Et soudain il se mit à rire méchamment en regardant avec colère Ordynov.

– Je l’ai acheté ce que je l’ai acheté, repartit Catherine… Aux uns cela paraîtrait bien cher, aux autres très bon marché… L’un veut tout vendre et ne rien perdre; l’autre ne promet rien, mais le cœur obéissant le suit… Et toi, ne fais pas de reproches à un homme, ajouta-t-elle en regardant tristement Ordynov; verse donc du vin dans ta coupe, vieillard. Bois au bonheur de ta fille, de ta douce esclave obéissante, telle qu’elle était quand elle t’a connu pour la première fois… Lève ta coupe!
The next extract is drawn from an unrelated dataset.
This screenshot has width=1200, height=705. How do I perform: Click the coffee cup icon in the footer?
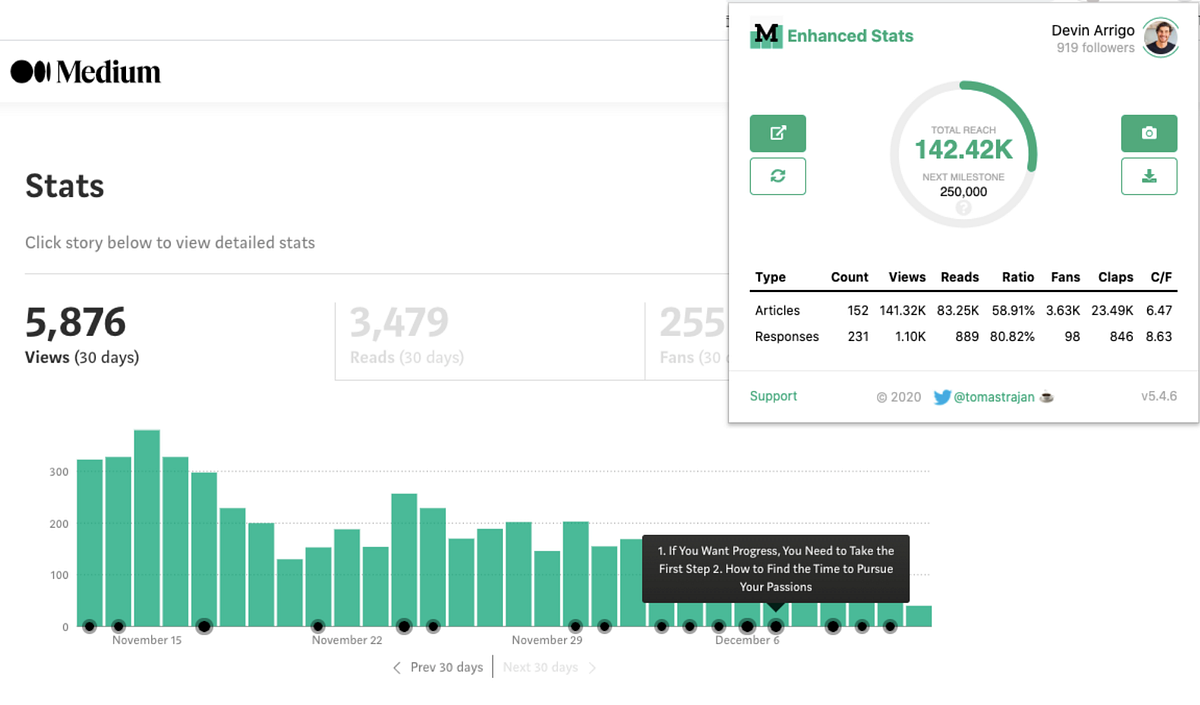(1046, 397)
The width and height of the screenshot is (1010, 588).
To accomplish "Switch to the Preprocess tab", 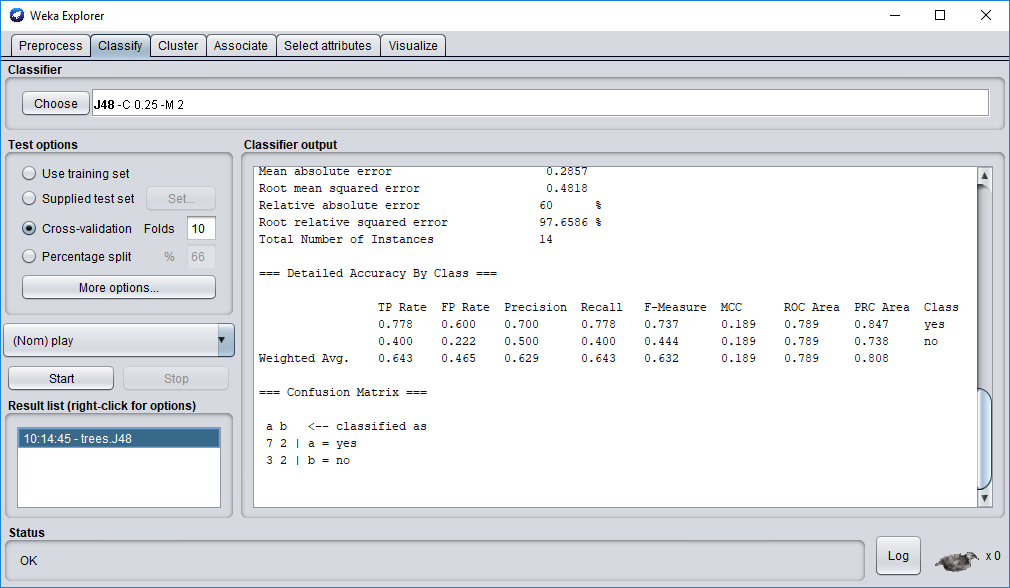I will (x=50, y=46).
– Soit! Remplis donc aussi la tienne, dit le vieillard en prenant le vin.

– Attends, vieillard, ne bois pas encore, laisse-moi auparavant te dire quelque chose…

Catherine avait les bras appuyés sur la table et, fixement, avec des yeux ardents et passionnés, regardait le vieillard. Une décision étrange brillait dans son regard; tous ses mouvements étaient calmes, ses gestes saccadés, inattendus et rapides. Elle était comme en feu. Mais sa beauté paraissait grandir avec l’émotion et l’animation. Ses lèvres entr’ouvertes montraient deux rangées de dents blanches comme des perles. Le bout de sa tresse, enroulée trois fois autour de sa tête, tombait négligemment sur l’oreille gauche; une sueur légère perlait à ses tempes.

– Ici, dans ma main, mon ami, lis, avant que ton esprit ne soit obscurci. Voici ma main blanche! Ce n’est pas en vain que les hommes de chez nous t’appelaient le sorcier. Tu as appris dans les livres et tu connais tous les signes magiques! Regarde, vieillard, et dis-moi mon triste sort. Seulement, prends garde, ne mens pas! Eh bien, dis, est-ce que ta fille sera heureuse? Ou ne lui pardonneras-tu pas et appelleras-tu sur elle le mauvais sort? Aurais-je mon coin chaud où je vivrai heureuse, ou, comme un oiseau migrateur, chercherai-je une place toute ma vie parmi les braves gens? Dis-moi quel est mon ennemi, et qui m’aime et qui prépare contre moi le mal?… Dis, est-ce que mon jeune cœur ardent vivra longtemps seul, ou trouvera-t-il celui à l’unisson duquel il battra pour la joie, jusqu’au nouveau malheur?… Devine dans quel ciel bleu, au delà de quelle mer, et dans quelle forêt habite mon faucon… M’attend-il avec impatience, m’aime-t-il beaucoup, cessera-t-il bientôt de m’aimer?… Me trompera-t-il ou non? Et dis-moi, en même temps, dis-moi pour la dernière fois, vieillard, si nous resterons ensemble longtemps dans notre misérable demeure à lire des livres sataniques?… Dis-moi si le moment viendra que je pourrai te dire adieu et te remercier de m’avoir nourrie et narré des histoires… Mais prends garde, dis toute la vérité… Ne mens pas; le moment est venu!